NEW HAVEN, CONN. — The Supreme Court decision last week on aliens seeking U.S. asylum could contribute, at least indirectly, to the safety of refugees throughout the world. The court ruled that the government has been using too strict a standard to decide whether aliens who say they fear persecution in their homelands are eligible for asylum in the United States.
The case, Immigration and Naturalization Service vs. Cardoza-Fonseca, involved a Nicaraguan woman whose application for asylum was denied. She feared that if she returned to Nicaragua the Sandinista government would torture her because of her brother's political activities. The issue before the court was whether aliens, to be eligible for asylum, must prove a "clear probability" of persecution if returned to their home countries.

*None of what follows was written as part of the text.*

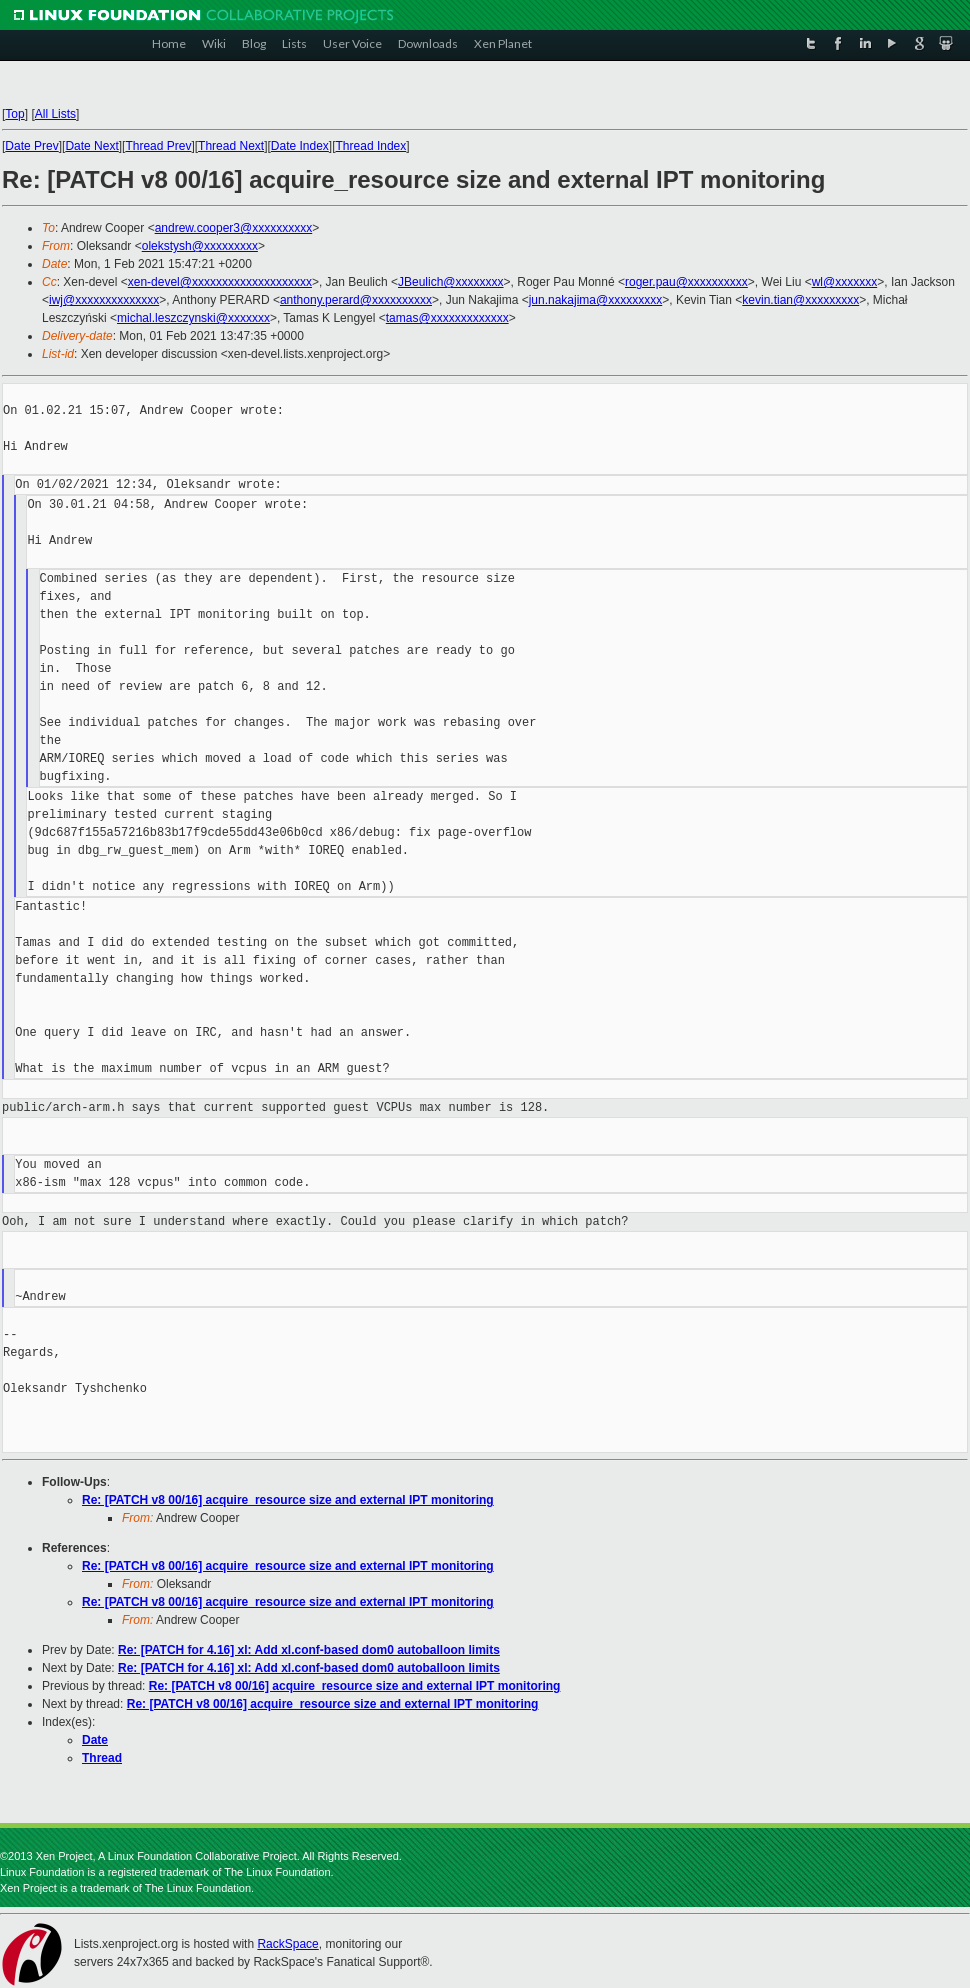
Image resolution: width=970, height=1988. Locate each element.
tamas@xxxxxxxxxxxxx (447, 318)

The court acknowledged that a clear probability of persecution is the correct standard for another form of relief: withholding of deportation. But it ruled that Congress clearly intended a different, more lenient, standard for asylum eligibility when it passed the Refugee Act of 1980. That act provides that aliens are eligible for asylum if they are unwilling to return to their countries because of "persecution or a well-founded fear of persecution."
The immediate impact of the court's decision is that to be eligible for asylum, aliens no longer need to prove that they are likely to be persecuted. They need only prove a well-founded fear of persecution.

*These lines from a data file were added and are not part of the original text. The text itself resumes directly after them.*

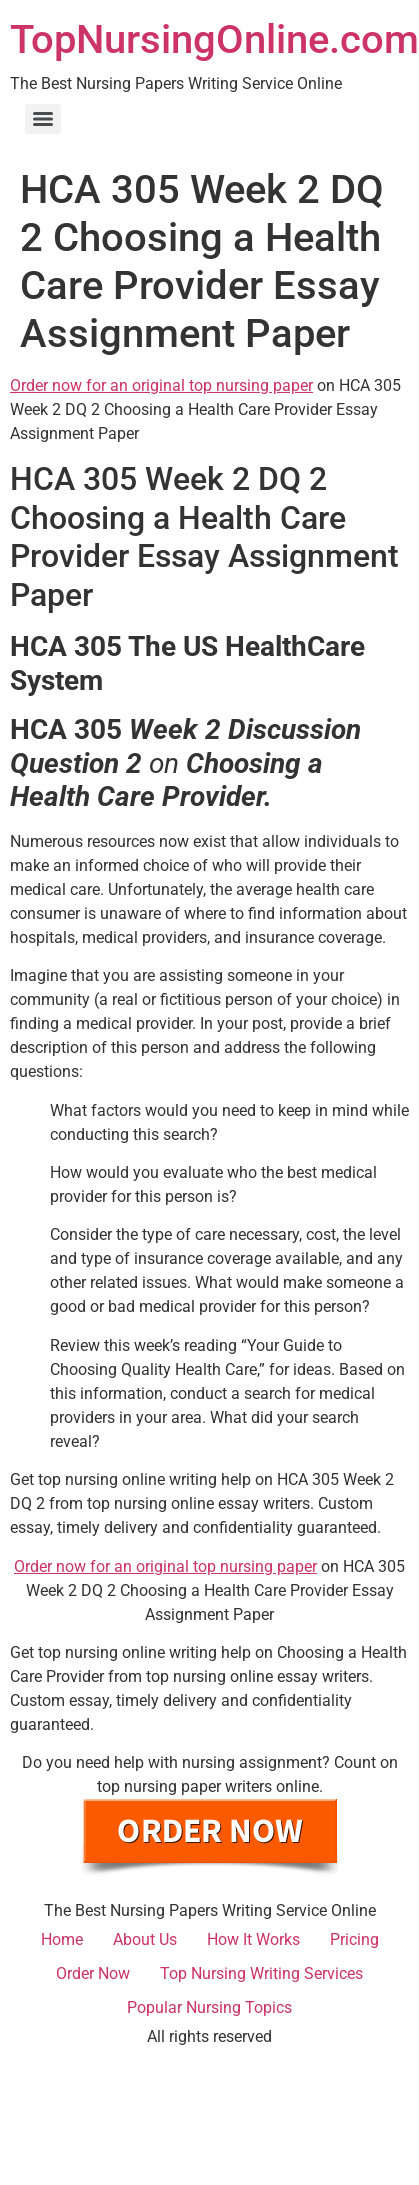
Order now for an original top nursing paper (161, 385)
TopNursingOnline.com (214, 39)
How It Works (253, 1939)
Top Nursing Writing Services (261, 1973)
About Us (145, 1939)
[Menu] (43, 119)
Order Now (93, 1973)
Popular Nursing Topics (209, 2007)
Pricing (354, 1939)
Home (62, 1939)
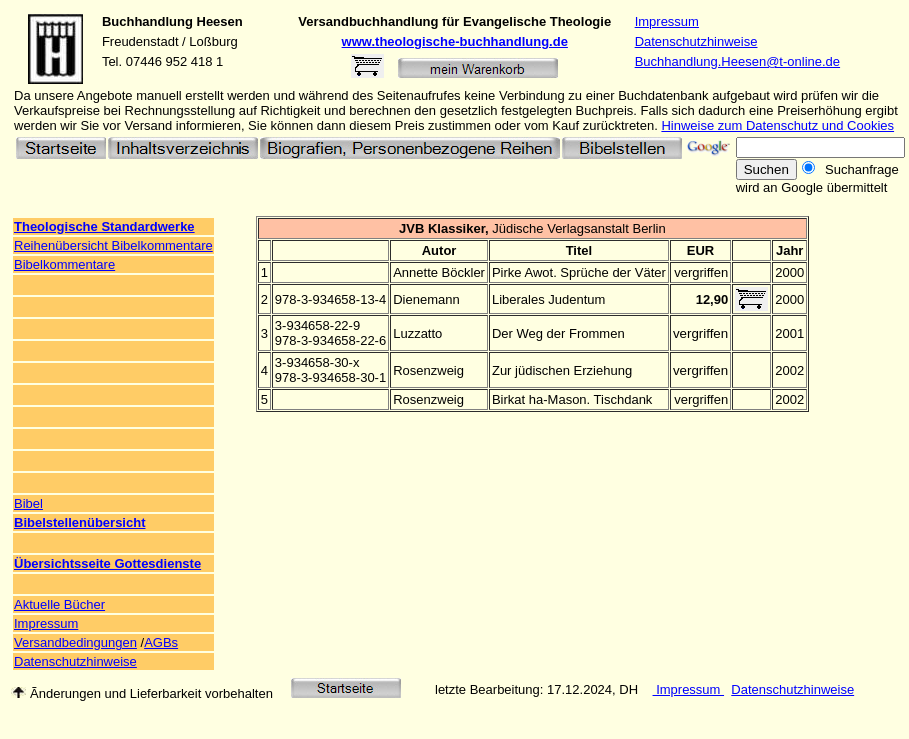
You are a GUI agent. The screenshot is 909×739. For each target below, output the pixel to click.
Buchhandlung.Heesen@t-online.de (737, 61)
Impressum (667, 21)
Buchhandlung (147, 21)
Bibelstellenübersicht (79, 522)
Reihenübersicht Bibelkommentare (113, 245)
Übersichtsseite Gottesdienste (107, 563)
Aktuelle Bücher (59, 604)
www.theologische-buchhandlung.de (455, 41)
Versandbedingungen (75, 642)
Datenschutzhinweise (696, 41)
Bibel (28, 503)
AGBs (161, 642)
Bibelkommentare (64, 264)
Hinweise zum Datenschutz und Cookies (777, 125)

The court's affirmation of the definition of a refugee--the critical foundation of refugee protection internationally--with its emphasis on the fear of persecution, is in itself significant. But its impact could go well beyond the way the United States applies the definition.

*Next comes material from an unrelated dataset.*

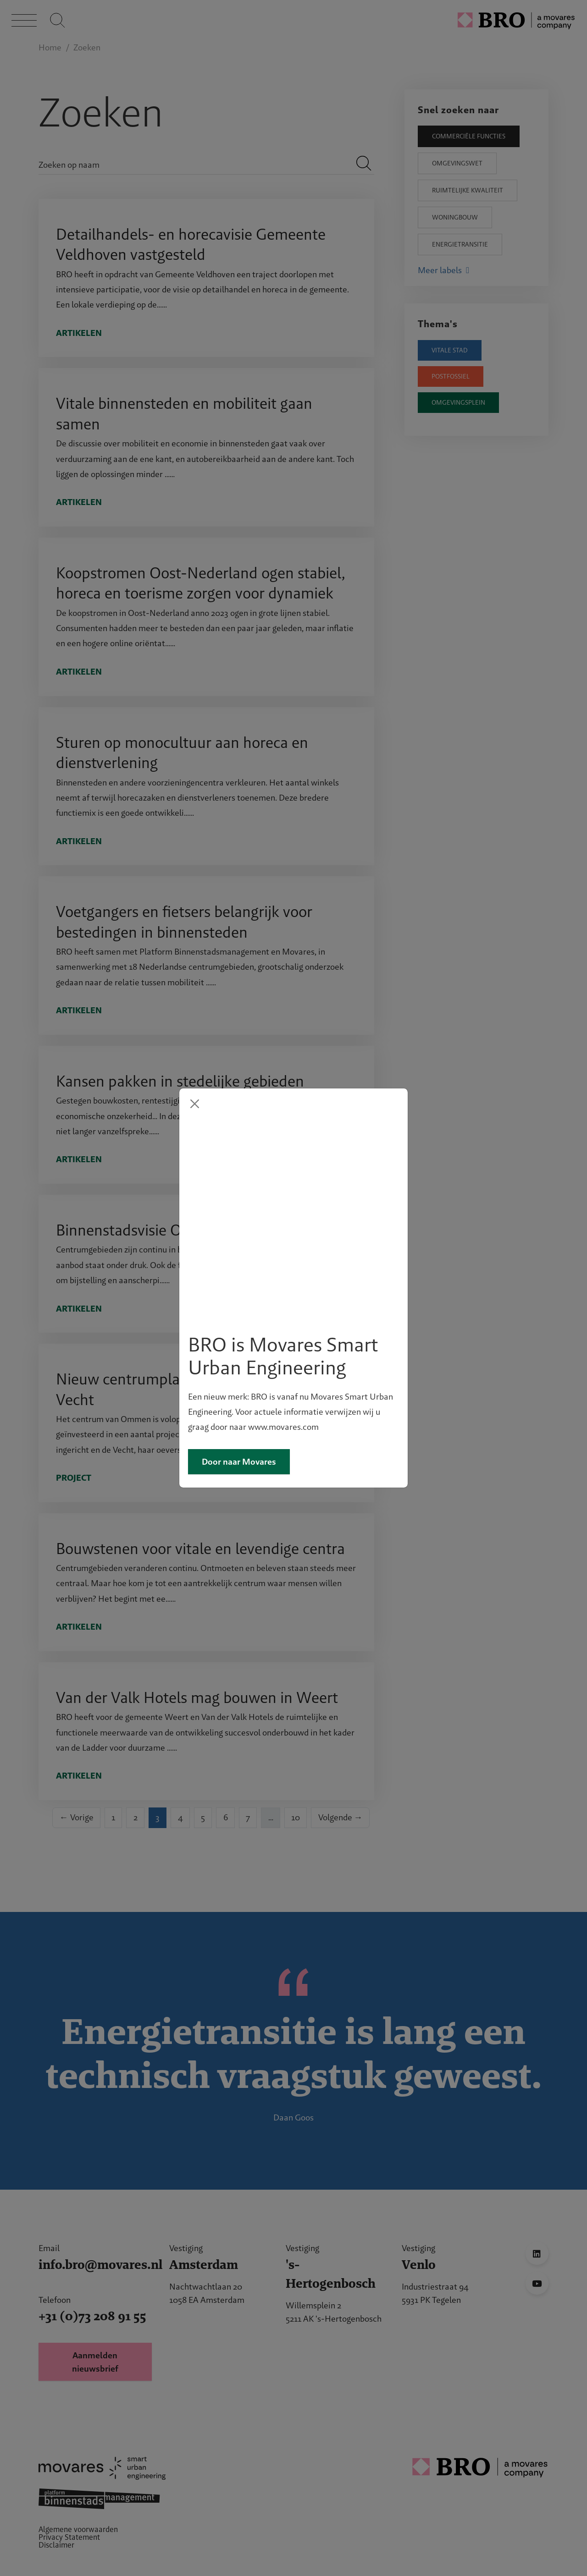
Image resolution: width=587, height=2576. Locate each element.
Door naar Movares (239, 1362)
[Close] (194, 1202)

Domestically, however, the government could respond so as to virtually nullify any direct effect. The asylum statute authorizes the attorney general to grant asylum, at his discretion , to eligible aliens. Thus the government might acknowledge that more applicants are eligible under the correct standard, but continue to deny asylum to all but those who meet the more difficult standard. To do this, though, would be to dodge the real message of the court's decision.
By saying in strong language how clear the law is and how blatantly the government has disregarded that plain meaning, the court's opinion is a reprimand for a government practice aimed at denying asylum to those who may deserve it. As such, it not only offers a better chance of asylum to many applicants, particularly those from Central America, it calls into question the entire pattern of restrictiveness that has characterized U.S. practices toward asylum-seekers, a pattern that contradicts the Refugee Act, the U.S. commitment under the U.N. Protocol Related to the Status of Refugees and the humanitarian traditions upon which these legal obligations stand.
This pattern is a complex network of declared policies and undeclared but regular practices that risk the lives and liberty of many people who have a fundamental right to seek refuge from the persecution they fear at home. While the Supreme Court has ruled against one such policy, other legally and morally questionable practices remain. Among the most troubling are incarceration of asylum applicants, sometimes for long periods, as a method of deterring aliens from seeking U.S. asylum; stopping Haitians on the high seas and returning them to the violent uncertainties of their country, and arresting and returning thousands of Central Americans, particularly Salvadorans and Guatemalans, to countries wracked by violence and civil strife.
These practices are part of a growing U.S. restrictiveness toward all aliens. Asylum, at its core, is a human-rights issue. It is about persecution and the right to seek protection from it. By becoming a party to the U.N. Protocol and passing the Refugee Act, the United States incorporated fundamental international principles of refugee protection into its laws and provided a legal basis for judging asylum claims. More important, it formalized humanitarian obligations that American values have long embodied--that those who flee persecution elsewhere find safety and opportunity here.
But people seeking asylum in the United States have been caught up in the very different concern about immigration, particularly illegal immigration. In 1983, then-Atty. Gen. William French Smith told Congress, "Simply put, we have lost control of our borders." It was this concern that fueled the drive for the immigration reform legislation passed last year.